§ Tasks
1. In the club history excerpt, what was the name of the club's home venue?
2. Quote everything from "Former CPSL, and" down to "the team captain." in the club history excerpt, word for word.
3. Write what comes next in the club history excerpt, picking up after its final sentence.

§ Extracted text
◇ ◇ ◇

Former CPSL, and Erin Mills Eagles coach Josef Komlodi was appointed the franchise's first head coach. Komlodi acquired the likes of Canadian internationals Andrew Ornoch, Dave Simpson. He also signed notable Erin Mills alumni Igor Pisanjuk, Joey Melo, Joevannie Peart, David Guzman, Gabe Gala, and CSL veteran Thierry Mangwa-Batomen. The club's home venue was located at Hershey Field, and Dave Simpson served as the team captain.

◇ ◇ ◇

§ Data excerpt
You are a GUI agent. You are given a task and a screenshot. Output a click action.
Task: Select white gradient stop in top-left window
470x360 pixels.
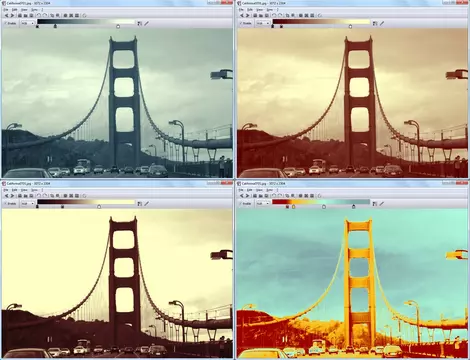pos(118,26)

◇ ◇ ◇

§ Written answers
1. Hershey Field

2.
Former CPSL, and Erin Mills Eagles coach Josef Komlodi was appointed the franchise's first head coach. Komlodi acquired the likes of Canadian internationals Andrew Ornoch, Dave Simpson. He also signed notable Erin Mills alumni Igor Pisanjuk, Joey Melo, Joevannie Peart, David Guzman, Gabe Gala, and CSL veteran Thierry Mangwa-Batomen. The club's home venue was located at Hershey Field, and Dave Simpson served as the team captain.

3.
The club made its CSL debut on May 8, 2011, in a match against TFC Academy, where Mississauga came out with a 2–1 victory. Throughout the season, Mississauga secured a postseason berth by finishing seventh in the overall standings. Their opponents in the quarterfinals of the playoffs were Toronto Croatia, where Mississauga lost the series by a score of 8–1 on goals on aggregate. The following season the Eagles roster was radically different than from the previous year, due to many players going overseas to play in Europe. Assistant coach Alex Szczotka handled the head coach responsibilities for the 2012 season, while Komlodi served as technical director. Joey Melo was appointed the team captain for the season.

Mississauga failed to achieve their previous year success by failing to clinch the final playoff berth. In 2013 the Canadian Soccer Association de-sanctioned the CSL, and as a result Erin Mills Soccer Club decided to withdraw the Mississauga Eagles from the league.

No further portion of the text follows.